The output is the lines below from the one with "July 2003 (210, 2469)" through the one with "October 2018 (214, 903)", both included, printed exactly and with no other line.

Material for the task:
****************

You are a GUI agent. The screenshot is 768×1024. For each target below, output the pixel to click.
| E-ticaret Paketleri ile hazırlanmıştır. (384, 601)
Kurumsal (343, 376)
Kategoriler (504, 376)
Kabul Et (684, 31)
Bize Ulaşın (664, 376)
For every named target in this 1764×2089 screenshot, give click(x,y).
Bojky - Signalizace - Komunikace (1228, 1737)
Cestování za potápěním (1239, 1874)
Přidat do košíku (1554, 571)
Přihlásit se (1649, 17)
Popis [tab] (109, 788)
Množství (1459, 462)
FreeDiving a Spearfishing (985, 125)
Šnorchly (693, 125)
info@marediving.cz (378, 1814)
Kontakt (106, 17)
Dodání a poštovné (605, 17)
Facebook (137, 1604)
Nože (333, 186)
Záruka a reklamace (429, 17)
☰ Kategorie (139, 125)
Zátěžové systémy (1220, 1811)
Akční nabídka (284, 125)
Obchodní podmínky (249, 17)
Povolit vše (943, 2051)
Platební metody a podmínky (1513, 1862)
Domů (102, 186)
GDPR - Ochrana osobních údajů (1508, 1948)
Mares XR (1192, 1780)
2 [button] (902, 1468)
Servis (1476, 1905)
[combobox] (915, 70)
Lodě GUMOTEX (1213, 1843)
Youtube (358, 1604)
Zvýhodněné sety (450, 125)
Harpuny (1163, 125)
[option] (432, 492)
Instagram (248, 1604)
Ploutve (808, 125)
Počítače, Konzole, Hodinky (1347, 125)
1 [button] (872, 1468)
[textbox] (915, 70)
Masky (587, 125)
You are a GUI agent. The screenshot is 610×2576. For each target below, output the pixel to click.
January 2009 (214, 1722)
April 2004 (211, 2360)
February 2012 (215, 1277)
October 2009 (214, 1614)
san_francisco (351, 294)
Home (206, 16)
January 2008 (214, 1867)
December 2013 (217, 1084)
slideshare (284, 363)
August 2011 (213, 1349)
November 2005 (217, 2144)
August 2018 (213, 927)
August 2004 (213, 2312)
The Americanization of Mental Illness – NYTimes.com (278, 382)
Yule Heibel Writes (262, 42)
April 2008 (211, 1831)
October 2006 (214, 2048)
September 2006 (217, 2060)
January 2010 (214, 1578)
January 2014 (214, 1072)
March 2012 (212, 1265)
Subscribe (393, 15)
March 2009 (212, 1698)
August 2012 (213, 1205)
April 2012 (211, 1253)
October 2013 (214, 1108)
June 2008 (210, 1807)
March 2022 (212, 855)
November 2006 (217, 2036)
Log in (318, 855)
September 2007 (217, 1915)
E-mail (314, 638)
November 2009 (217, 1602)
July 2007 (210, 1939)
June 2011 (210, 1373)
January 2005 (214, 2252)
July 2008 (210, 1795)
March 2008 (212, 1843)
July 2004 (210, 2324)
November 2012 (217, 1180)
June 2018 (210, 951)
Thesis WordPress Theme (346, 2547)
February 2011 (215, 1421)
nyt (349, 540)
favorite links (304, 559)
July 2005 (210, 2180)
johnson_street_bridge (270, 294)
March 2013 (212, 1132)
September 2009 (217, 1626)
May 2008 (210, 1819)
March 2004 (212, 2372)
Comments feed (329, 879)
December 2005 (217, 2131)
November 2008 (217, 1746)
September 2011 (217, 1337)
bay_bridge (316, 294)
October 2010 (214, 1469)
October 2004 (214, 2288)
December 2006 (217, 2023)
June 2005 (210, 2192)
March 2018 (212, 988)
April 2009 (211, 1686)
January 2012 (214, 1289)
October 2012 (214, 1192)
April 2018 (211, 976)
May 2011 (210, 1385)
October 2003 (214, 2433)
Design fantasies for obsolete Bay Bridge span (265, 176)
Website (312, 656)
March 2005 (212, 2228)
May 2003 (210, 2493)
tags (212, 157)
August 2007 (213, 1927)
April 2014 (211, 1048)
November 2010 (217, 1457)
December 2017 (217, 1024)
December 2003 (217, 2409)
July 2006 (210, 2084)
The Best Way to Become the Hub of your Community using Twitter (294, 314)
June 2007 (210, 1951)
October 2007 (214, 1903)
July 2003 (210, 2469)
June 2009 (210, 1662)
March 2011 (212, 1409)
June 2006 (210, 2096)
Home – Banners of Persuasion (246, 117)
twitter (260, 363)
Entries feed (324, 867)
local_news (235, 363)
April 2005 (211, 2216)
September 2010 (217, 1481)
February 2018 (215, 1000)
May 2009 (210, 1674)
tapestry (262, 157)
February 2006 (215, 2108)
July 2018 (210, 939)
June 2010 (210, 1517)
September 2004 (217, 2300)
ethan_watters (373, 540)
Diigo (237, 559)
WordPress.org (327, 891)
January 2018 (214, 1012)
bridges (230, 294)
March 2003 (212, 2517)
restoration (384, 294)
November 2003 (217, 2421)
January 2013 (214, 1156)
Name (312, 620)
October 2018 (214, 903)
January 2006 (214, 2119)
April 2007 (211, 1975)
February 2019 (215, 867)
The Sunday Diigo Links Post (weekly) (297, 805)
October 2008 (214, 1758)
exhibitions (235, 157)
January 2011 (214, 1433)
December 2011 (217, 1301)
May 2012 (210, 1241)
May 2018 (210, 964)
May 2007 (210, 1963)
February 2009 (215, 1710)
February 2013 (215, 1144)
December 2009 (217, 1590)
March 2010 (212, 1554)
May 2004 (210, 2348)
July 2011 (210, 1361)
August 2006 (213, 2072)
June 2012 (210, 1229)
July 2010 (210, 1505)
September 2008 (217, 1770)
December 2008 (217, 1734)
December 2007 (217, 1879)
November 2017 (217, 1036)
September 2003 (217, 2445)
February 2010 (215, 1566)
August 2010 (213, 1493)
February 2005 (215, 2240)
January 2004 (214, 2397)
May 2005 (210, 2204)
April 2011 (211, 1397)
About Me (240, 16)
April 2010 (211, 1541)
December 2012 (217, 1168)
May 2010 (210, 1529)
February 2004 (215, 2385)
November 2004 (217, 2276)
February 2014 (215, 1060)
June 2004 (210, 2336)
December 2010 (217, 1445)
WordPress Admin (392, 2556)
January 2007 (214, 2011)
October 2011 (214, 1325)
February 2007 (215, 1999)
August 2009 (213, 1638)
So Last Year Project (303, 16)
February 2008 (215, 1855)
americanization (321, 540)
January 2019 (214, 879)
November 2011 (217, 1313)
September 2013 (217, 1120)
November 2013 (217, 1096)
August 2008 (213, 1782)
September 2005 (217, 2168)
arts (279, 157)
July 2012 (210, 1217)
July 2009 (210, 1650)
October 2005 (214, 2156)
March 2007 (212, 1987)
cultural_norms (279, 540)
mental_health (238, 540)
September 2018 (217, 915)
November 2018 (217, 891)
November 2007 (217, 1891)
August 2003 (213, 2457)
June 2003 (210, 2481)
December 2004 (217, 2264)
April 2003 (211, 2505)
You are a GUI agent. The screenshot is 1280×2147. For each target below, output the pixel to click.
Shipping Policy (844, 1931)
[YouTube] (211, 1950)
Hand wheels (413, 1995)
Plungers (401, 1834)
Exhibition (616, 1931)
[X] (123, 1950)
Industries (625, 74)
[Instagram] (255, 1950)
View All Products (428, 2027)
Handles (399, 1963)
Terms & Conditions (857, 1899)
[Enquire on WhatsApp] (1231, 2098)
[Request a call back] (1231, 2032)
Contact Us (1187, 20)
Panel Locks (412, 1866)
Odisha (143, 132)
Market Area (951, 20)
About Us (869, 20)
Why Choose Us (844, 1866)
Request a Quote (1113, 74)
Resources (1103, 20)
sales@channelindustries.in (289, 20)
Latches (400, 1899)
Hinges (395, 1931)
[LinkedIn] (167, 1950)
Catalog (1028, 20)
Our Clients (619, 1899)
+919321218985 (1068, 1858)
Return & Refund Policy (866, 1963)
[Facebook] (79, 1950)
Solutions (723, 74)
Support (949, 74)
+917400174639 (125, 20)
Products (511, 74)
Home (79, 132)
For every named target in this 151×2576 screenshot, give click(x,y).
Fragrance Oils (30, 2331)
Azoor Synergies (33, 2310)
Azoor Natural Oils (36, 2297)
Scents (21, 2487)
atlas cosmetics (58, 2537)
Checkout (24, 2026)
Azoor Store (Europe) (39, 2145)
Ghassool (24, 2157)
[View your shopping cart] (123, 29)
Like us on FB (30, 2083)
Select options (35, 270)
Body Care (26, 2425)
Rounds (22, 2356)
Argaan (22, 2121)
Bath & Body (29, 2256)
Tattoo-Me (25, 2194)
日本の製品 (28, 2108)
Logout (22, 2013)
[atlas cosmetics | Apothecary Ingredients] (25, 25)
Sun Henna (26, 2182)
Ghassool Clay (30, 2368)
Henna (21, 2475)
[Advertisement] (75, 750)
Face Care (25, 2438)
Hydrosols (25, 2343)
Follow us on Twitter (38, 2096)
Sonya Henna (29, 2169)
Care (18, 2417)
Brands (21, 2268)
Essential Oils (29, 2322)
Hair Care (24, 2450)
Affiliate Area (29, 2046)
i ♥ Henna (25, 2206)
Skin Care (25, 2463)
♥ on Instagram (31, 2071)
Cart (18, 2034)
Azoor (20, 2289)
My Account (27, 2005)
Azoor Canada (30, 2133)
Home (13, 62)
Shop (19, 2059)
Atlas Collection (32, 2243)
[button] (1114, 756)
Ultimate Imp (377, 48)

****************

Task solution:
July 2003 (210, 2469)
June 2009 (210, 1662)
March 2011 (212, 1409)
June 2006 (210, 2096)
Home – Banners of Persuasion (246, 117)
twitter (260, 363)
Entries feed (324, 867)
local_news (235, 363)
April 2005 (211, 2216)
September 2010 (217, 1481)
February 2018 (215, 1000)
May 2009 (210, 1674)
tapestry (262, 157)
February 2006 (215, 2108)
July 2018 (210, 939)
June 2010 (210, 1517)
September 2004 (217, 2300)
ethan_watters (373, 540)
Diigo (237, 559)
WordPress.org (327, 891)
January 2018 (214, 1012)
bridges (230, 294)
March 2003 (212, 2517)
restoration (384, 294)
November 2003 (217, 2421)
January 2013 (214, 1156)
Name (312, 620)
October 2018 (214, 903)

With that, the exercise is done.